> [SOURCE DOCUMENT]:
*** Begin section ***

HHS Seeks Public Input on Addiction Recovery Strategy
Published Date: 6/10/2026
Notice
Summary
HHS wants your ideas on how to better fight addiction and mental illness as part of the Great American Recovery Initiative. They’re looking for smart research and programs that work, aiming to improve prevention, treatment, and recovery without needing new money. If you have thoughts, send them by July 5, 2026, to help shape the future of health for millions affected by addiction.
Analyzed Economic Effects
10 provisions identified: 8 benefits, 0 costs, 2 mixed.
Hepatitis C elimination pilot: $98M for 16,000 people
SAMHSA awarded $98 million for the Hepatitis C Elimination Initiative Pilot (Hep C Free) and anticipates the program will serve an estimated 16,000 Americans in FY 2026 to prevent, treat, and cure Hepatitis C among individuals with addiction and/or serious mental illness.
More coordination for Medicaid behavioral health
HHS, CMS, SAMHSA, and ACF issued joint guidance to improve coordination between state Medicaid, substance use, mental health, and child welfare agencies with a focus on youth mental health, substance use prevention, and early intervention.

*** End section ***

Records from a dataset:

*** Begin section ***

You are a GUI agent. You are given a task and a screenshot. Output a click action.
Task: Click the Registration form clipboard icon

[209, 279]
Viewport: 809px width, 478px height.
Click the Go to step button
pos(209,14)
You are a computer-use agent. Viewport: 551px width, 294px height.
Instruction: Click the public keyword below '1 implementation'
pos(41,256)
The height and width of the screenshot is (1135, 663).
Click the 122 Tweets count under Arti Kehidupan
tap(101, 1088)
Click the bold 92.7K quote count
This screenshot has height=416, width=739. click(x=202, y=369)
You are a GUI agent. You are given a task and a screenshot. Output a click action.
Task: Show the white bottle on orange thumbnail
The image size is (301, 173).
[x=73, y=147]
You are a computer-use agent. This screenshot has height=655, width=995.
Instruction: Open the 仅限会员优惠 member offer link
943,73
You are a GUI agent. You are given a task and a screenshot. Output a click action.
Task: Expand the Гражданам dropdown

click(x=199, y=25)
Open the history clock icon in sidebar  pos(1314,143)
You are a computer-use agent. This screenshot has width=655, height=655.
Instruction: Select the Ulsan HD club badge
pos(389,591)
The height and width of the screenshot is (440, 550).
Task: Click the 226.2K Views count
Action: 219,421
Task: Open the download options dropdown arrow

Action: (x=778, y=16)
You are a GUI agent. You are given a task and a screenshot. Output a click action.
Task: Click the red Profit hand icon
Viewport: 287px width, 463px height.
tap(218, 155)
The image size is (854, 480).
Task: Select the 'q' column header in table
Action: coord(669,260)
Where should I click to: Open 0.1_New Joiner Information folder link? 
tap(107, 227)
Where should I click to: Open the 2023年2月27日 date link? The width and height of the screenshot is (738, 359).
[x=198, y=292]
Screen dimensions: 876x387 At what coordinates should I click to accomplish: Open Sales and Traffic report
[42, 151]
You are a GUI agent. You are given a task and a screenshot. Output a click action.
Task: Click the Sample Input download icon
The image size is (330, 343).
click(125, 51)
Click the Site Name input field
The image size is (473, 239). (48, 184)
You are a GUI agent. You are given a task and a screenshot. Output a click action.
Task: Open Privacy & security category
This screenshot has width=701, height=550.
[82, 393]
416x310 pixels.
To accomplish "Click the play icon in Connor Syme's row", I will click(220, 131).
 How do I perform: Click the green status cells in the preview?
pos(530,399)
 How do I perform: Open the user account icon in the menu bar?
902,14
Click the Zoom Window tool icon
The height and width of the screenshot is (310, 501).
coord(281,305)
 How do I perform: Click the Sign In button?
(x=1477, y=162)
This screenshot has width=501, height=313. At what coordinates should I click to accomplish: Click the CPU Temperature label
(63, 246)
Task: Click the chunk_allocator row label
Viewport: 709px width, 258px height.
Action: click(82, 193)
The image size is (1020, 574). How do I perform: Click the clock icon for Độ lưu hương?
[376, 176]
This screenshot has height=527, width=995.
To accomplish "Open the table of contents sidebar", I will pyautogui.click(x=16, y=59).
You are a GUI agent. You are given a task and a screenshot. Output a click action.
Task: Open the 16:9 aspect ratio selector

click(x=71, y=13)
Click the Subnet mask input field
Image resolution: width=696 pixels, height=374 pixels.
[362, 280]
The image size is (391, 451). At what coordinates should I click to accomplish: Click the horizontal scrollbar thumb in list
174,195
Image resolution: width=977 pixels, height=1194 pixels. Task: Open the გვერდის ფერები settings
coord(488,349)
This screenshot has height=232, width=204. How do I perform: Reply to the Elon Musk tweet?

*** End section ***

> [TRY IT]: Can you rewrite the paragraph of the HHS notice that begins "HHS wants your ideas" as a short list that keeps its main facts?

> [EXERCISE ANSWER]:
- HHS is seeking ideas on better fighting addiction and mental illness as part of the Great American Recovery Initiative.
- It wants smart research and programs that work, to improve prevention, treatment, and recovery without new money.
- Input is due by July 5, 2026, and will help shape the future of health for millions affected by addiction.